Saturday, 25 April 2020

Losing Everything (Almost...)

Windows is a wonderful OS when it works, but at times it really does piss me off. I recently brought a new SSD with the intent to clone over my current Windows drive and carry on as if nothing happened, just now with 1TB of space on C: instead of 256GB. Little did I know, this was going to be the start of a long, horrible process!

Failing to Cloning Windows

My new SDD arrived (along with 2 new HDDs that would replace some older storage drives in my PC that were starting to show signs of failing) arrived. I chose to use Macrium Reflect to clone my current Windows drive. It's free and very easy to use, minus a few basic hard drive limitations that I had to relearn. I had forgotten how much of a ball-ache moving, scaling, and merging partitions was, but it was all do-able. Long story short, this new clone of my drive simply would not boot. Choosing it as the primary drive via bios would indeed launch into it. Hell, even Windows acknowledged that it should be doing something. That something turned out to be infinite loading wheel next to a cursor over a black screen...

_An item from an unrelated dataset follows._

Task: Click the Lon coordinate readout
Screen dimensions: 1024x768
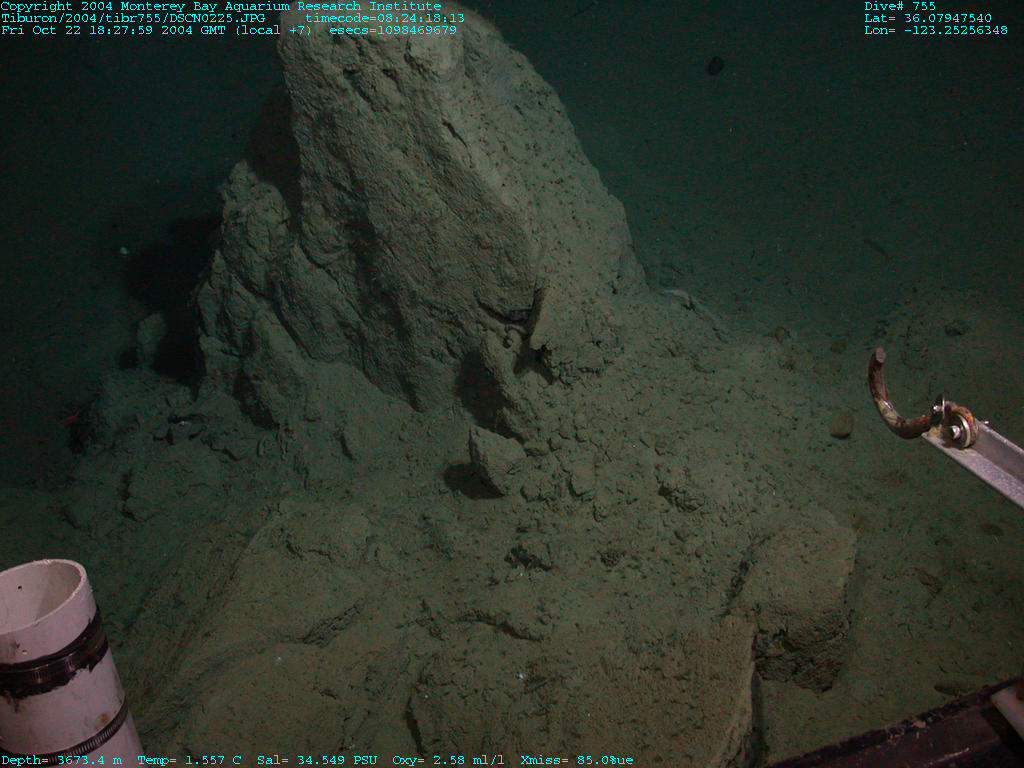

Googling on the subject, it appeared I wasn't alone. As many pointed out, while you'd think it should just be as simple as that, it rarely ever is. My line of thought quickly moved over to creating a disk image, and going from there. However this would have resulted in some specifics that I wasn't up for, mostly pertaining to 90% of my applications currently installed on a separate drive, and I wanted them all together back on C: drive.

Fresh Installation of Windows 10

My last resort suddenly became my only resort; reinstall Windows from scratch onto my new 1TB SSD. So I went to Microsoft's page to download the external disk media to allow me to reinstall Windows 10. The media had to be on a min 16GB external USB drive (or CD, not an option here though). The biggest memory stick I had was 8GB, so I decided to use my 2TB external drive. As part of the process of making this disk suitable for Windows to install from it had to format it, completely wiping my file backups. I took note of this, but didn't give it any further thought beyond that.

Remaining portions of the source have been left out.